Read the lines below. Copy out any that hold the string "width".

Stored entries

***

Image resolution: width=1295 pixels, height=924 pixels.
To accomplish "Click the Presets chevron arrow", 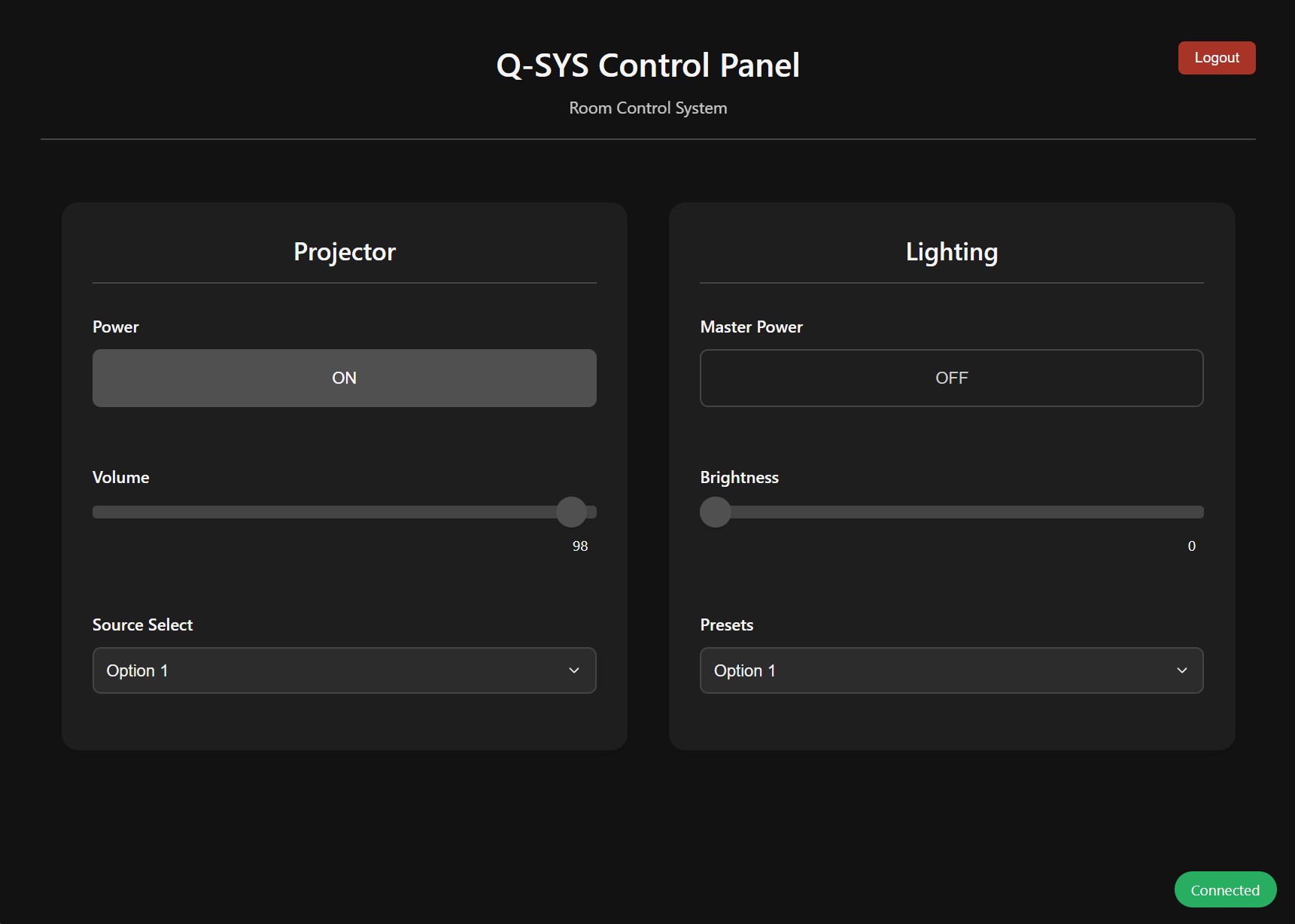I will (1182, 670).
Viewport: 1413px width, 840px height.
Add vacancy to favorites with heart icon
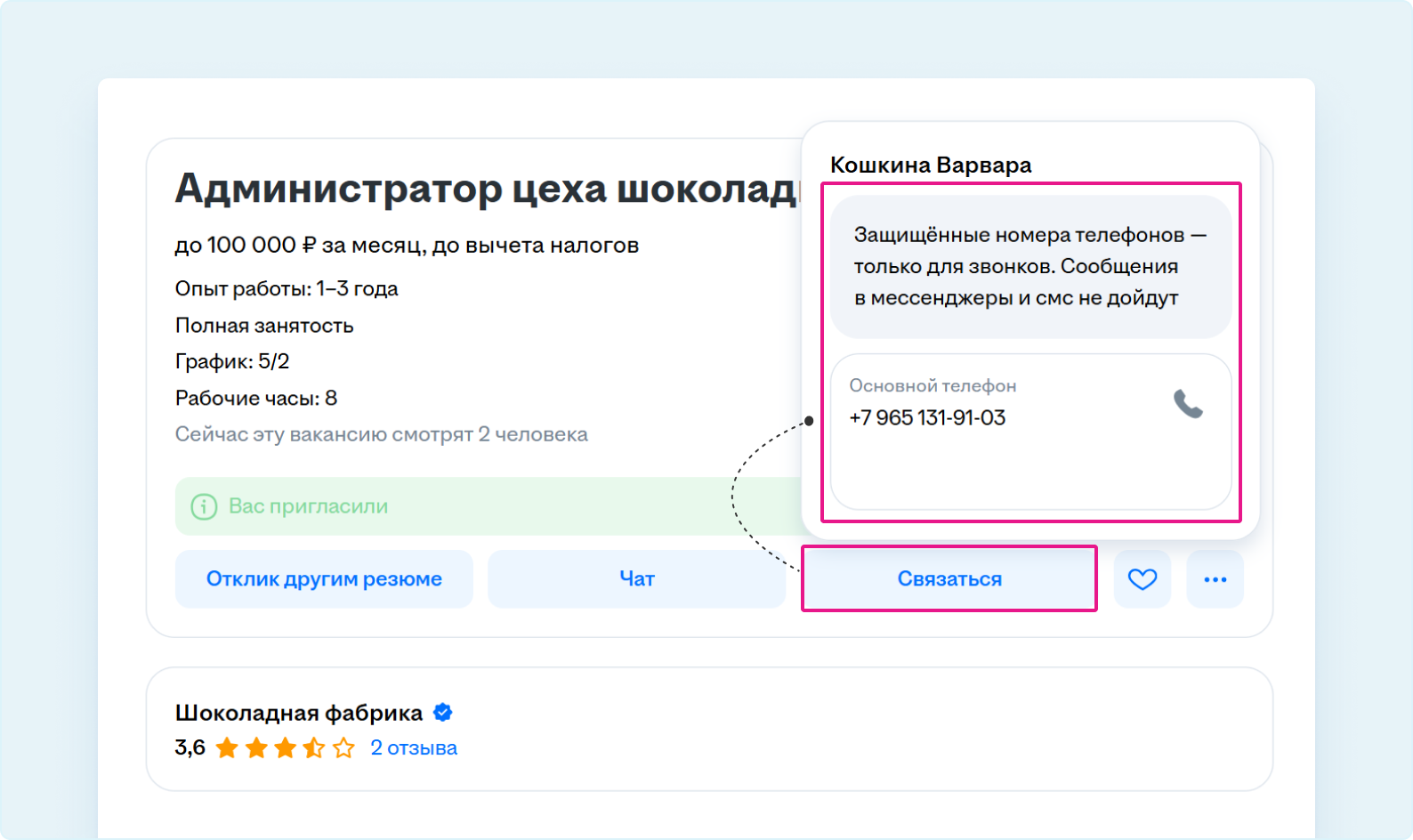[x=1142, y=579]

***

Completed exercise:
Image resolution: width=1295 pixels, height=924 pixels.
Viewport: 1413px width, 840px height.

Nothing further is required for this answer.